Autor: Luo S; Pharmacy and State Key Laboratory of Quality Research in Chinese Medicine, Macau University of Science and Technology, Macau, China.; Department of Pharmacology, School of Pharmacy, Fudan University, Shanghai, China., Hieu TB; Department of Pharmacology, School of Pharmacy, Fudan University, Shanghai, China., Ma F; Department of Pharmacy, Shanghai Pudong Hospital, Fudan University, Shanghai, China., Yu Y; Department of Pharmacology, School of Pharmacy, Fudan University, Shanghai, China.; Department of Cardiology, Xin Hua Hospital, Shanghai Jiaotong University School of Medicine, Shanghai, China., Cao Z; Instrumental Analysis Center, School of Pharmacy, Fudan University, Shanghai, China., Wang M; Pharmacy and State Key Laboratory of Quality Research in Chinese Medicine, Macau University of Science and Technology, Macau, China.; Department of Pharmacology, School of Pharmacy, Fudan University, Shanghai, China., Wu W; Department of Pharmacology, School of Pharmacy, Fudan University, Shanghai, China., Mao Y; Department of Pharmacology, School of Pharmacy, Fudan University, Shanghai, China., Rose P; School of Biosciences, University of Nottingham, Loughborough, Leics LE12 5RD, UK., Law BY; Pharmacy and State Key Laboratory of Quality Research in Chinese Medicine, Macau University of Science and Technology, Macau, China., Zhu YZ; Pharmacy and State Key Laboratory of Quality Research in Chinese Medicine, Macau University of Science and Technology, Macau, China.; Department of Pharmacology, School of Pharmacy, Fudan University, Shanghai, China.
Jazyk: angličtina
Zdroj: Scientific reports [Sci Rep] 2017 Mar 07; Vol. 7, pp. 43242. Date of Electronic Publication: 2017 Mar 07.
DOI: 10.1038/srep43242
Abstrakt: Selective treatments for myocardial infarction (MI) induced cardiac fibrosis are lacking.
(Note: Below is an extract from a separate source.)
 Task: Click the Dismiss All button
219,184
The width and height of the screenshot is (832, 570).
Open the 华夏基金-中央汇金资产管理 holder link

In this study, we focus on the therapeutic potential of a synthetic cardio-protective agent named ZYZ-168 towards MI-induced cardiac fibrosis and try to reveal the underlying mechanism. ZYZ-168 was administered to rats with coronary artery ligation over a period of six weeks. Ecocardiography and Masson staining showed that ZYZ-168 substantially improved cardiac function and reduced interstitial fibrosis. The expression of α-smooth muscle actin (α-SMA) and Collagen I were reduced as was the activity of matrix metalloproteinase 9 (MMP-9). These were related with decreased phosphorylation of ERK1/2 and expression of Rho-associated coiled-coil containing protein kinase 1 (ROCK1). In cardiac fibroblasts stimulated with TGF-β1, phenotypic switches of cardiac fibroblasts to myofibroblasts were observed. Inhibition of ERK1/2 phosphorylation or knockdown of ROCK1 expectedly reduced TGF-β1 induced fibrotic responses. ZYZ-168 appeared to inhibit the fibrotic responses in a concentration dependent manner, in part via a decrease in ROCK 1 expression through inhibition of the phosphorylation status of ERK1/2. For inhibition of ERK1/2 phosphorylation with a specific inhibitor reduced the activation of ROCK1. Considering its anti-apoptosis activity in MI, ZYZ-168 may be a potential drug candidate for treatment of MI-induced cardiac fibrosis.
Databáze: MEDLINE